▸ **What you will do**
Repeat the entire listing below verbatim, line for line.

(Records to process begins)

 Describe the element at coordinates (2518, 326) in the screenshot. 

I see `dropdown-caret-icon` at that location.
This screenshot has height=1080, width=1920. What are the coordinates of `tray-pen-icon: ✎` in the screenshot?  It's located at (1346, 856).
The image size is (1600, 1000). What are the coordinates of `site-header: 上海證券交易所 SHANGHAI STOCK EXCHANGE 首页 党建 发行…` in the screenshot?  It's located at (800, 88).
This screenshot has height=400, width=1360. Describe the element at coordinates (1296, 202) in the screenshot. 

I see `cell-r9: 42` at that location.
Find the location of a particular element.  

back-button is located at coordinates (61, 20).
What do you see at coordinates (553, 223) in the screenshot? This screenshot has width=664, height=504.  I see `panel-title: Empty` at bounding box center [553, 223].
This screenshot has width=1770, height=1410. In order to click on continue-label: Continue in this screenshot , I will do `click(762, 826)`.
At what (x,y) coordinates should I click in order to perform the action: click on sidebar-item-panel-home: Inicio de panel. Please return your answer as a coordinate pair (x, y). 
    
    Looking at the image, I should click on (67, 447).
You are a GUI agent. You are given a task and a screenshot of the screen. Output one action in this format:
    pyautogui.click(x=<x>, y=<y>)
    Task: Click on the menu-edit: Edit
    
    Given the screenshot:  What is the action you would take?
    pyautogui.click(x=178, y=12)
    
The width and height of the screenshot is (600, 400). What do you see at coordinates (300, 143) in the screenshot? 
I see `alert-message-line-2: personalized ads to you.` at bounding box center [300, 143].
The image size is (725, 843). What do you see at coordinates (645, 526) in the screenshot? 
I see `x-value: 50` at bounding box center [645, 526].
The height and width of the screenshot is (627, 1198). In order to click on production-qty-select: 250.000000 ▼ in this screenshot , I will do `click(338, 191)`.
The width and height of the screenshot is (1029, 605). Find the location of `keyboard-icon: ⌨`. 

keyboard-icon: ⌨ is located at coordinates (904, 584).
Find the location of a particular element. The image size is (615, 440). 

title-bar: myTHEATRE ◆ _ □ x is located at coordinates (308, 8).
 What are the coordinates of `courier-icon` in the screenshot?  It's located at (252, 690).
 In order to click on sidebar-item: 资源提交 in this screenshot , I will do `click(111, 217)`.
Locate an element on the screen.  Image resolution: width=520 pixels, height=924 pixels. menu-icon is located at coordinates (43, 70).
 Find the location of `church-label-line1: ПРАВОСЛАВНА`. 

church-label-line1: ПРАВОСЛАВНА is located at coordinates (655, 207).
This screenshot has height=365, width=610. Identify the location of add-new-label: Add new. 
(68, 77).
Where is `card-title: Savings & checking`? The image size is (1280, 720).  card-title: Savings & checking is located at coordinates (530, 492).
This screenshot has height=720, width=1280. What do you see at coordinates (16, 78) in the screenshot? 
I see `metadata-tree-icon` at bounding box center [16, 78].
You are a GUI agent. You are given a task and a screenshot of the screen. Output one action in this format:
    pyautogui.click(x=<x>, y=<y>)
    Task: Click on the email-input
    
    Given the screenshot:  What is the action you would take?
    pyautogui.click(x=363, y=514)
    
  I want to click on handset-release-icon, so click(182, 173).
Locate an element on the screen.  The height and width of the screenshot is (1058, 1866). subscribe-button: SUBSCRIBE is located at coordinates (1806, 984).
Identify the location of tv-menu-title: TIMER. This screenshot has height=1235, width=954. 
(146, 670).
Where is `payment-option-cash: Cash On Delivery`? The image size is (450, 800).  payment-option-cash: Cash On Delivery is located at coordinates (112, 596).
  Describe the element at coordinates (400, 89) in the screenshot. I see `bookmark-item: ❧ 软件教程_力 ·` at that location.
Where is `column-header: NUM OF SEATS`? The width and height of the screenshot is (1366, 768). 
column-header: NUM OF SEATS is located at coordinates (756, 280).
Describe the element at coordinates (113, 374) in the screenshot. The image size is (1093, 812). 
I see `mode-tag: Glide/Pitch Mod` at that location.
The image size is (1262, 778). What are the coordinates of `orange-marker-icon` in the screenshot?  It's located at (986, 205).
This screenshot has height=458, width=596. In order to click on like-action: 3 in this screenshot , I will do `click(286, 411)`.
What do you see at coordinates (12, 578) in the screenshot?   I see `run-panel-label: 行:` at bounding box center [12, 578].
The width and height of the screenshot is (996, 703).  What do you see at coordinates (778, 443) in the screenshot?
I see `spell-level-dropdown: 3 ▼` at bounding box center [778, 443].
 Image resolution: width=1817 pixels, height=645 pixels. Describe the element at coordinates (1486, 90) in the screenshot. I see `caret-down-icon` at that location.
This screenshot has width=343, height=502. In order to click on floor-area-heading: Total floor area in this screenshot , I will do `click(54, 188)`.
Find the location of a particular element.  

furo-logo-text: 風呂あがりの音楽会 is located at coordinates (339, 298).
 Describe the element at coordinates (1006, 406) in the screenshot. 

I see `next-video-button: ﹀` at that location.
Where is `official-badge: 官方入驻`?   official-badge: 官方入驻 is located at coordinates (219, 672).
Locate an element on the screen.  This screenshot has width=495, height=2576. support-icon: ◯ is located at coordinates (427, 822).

(Records to process ends)

▸ **Reply**
 Describe the element at coordinates (2518, 326) in the screenshot. 

I see `dropdown-caret-icon` at that location.
This screenshot has height=1080, width=1920. What are the coordinates of `tray-pen-icon: ✎` in the screenshot?  It's located at (1346, 856).
The image size is (1600, 1000). What are the coordinates of `site-header: 上海證券交易所 SHANGHAI STOCK EXCHANGE 首页 党建 发行…` in the screenshot?  It's located at (800, 88).
This screenshot has height=400, width=1360. Describe the element at coordinates (1296, 202) in the screenshot. 

I see `cell-r9: 42` at that location.
Find the location of a particular element.  

back-button is located at coordinates (61, 20).
What do you see at coordinates (553, 223) in the screenshot? This screenshot has width=664, height=504.  I see `panel-title: Empty` at bounding box center [553, 223].
This screenshot has width=1770, height=1410. In order to click on continue-label: Continue in this screenshot , I will do `click(762, 826)`.
At what (x,y) coordinates should I click in order to perform the action: click on sidebar-item-panel-home: Inicio de panel. Please return your answer as a coordinate pair (x, y). 
    
    Looking at the image, I should click on (67, 447).
You are a GUI agent. You are given a task and a screenshot of the screen. Output one action in this format:
    pyautogui.click(x=<x>, y=<y>)
    Task: Click on the menu-edit: Edit
    
    Given the screenshot:  What is the action you would take?
    pyautogui.click(x=178, y=12)
    
The width and height of the screenshot is (600, 400). What do you see at coordinates (300, 143) in the screenshot? 
I see `alert-message-line-2: personalized ads to you.` at bounding box center [300, 143].
The image size is (725, 843). What do you see at coordinates (645, 526) in the screenshot? 
I see `x-value: 50` at bounding box center [645, 526].
The height and width of the screenshot is (627, 1198). In order to click on production-qty-select: 250.000000 ▼ in this screenshot , I will do `click(338, 191)`.
The width and height of the screenshot is (1029, 605). Find the location of `keyboard-icon: ⌨`. 

keyboard-icon: ⌨ is located at coordinates (904, 584).
Find the location of a particular element. The image size is (615, 440). 

title-bar: myTHEATRE ◆ _ □ x is located at coordinates (308, 8).
 What are the coordinates of `courier-icon` in the screenshot?  It's located at (252, 690).
 In order to click on sidebar-item: 资源提交 in this screenshot , I will do `click(111, 217)`.
Locate an element on the screen.  Image resolution: width=520 pixels, height=924 pixels. menu-icon is located at coordinates (43, 70).
 Find the location of `church-label-line1: ПРАВОСЛАВНА`. 

church-label-line1: ПРАВОСЛАВНА is located at coordinates (655, 207).
This screenshot has height=365, width=610. Identify the location of add-new-label: Add new. 
(68, 77).
Where is `card-title: Savings & checking`? The image size is (1280, 720).  card-title: Savings & checking is located at coordinates (530, 492).
This screenshot has height=720, width=1280. What do you see at coordinates (16, 78) in the screenshot? 
I see `metadata-tree-icon` at bounding box center [16, 78].
You are a GUI agent. You are given a task and a screenshot of the screen. Output one action in this format:
    pyautogui.click(x=<x>, y=<y>)
    Task: Click on the email-input
    
    Given the screenshot:  What is the action you would take?
    pyautogui.click(x=363, y=514)
    
  I want to click on handset-release-icon, so click(182, 173).
Locate an element on the screen.  The height and width of the screenshot is (1058, 1866). subscribe-button: SUBSCRIBE is located at coordinates (1806, 984).
Identify the location of tv-menu-title: TIMER. This screenshot has height=1235, width=954. 
(146, 670).
Where is `payment-option-cash: Cash On Delivery`? The image size is (450, 800).  payment-option-cash: Cash On Delivery is located at coordinates (112, 596).
  Describe the element at coordinates (400, 89) in the screenshot. I see `bookmark-item: ❧ 软件教程_力 ·` at that location.
Where is `column-header: NUM OF SEATS`? The width and height of the screenshot is (1366, 768). 
column-header: NUM OF SEATS is located at coordinates (756, 280).
Describe the element at coordinates (113, 374) in the screenshot. The image size is (1093, 812). 
I see `mode-tag: Glide/Pitch Mod` at that location.
The image size is (1262, 778). What are the coordinates of `orange-marker-icon` in the screenshot?  It's located at (986, 205).
This screenshot has height=458, width=596. In order to click on like-action: 3 in this screenshot , I will do `click(286, 411)`.
What do you see at coordinates (12, 578) in the screenshot?   I see `run-panel-label: 行:` at bounding box center [12, 578].
The width and height of the screenshot is (996, 703).  What do you see at coordinates (778, 443) in the screenshot?
I see `spell-level-dropdown: 3 ▼` at bounding box center [778, 443].
 Image resolution: width=1817 pixels, height=645 pixels. Describe the element at coordinates (1486, 90) in the screenshot. I see `caret-down-icon` at that location.
This screenshot has width=343, height=502. In order to click on floor-area-heading: Total floor area in this screenshot , I will do `click(54, 188)`.
Find the location of a particular element.  

furo-logo-text: 風呂あがりの音楽会 is located at coordinates (339, 298).
 Describe the element at coordinates (1006, 406) in the screenshot. 

I see `next-video-button: ﹀` at that location.
Where is `official-badge: 官方入驻`?   official-badge: 官方入驻 is located at coordinates (219, 672).
Locate an element on the screen.  This screenshot has width=495, height=2576. support-icon: ◯ is located at coordinates (427, 822).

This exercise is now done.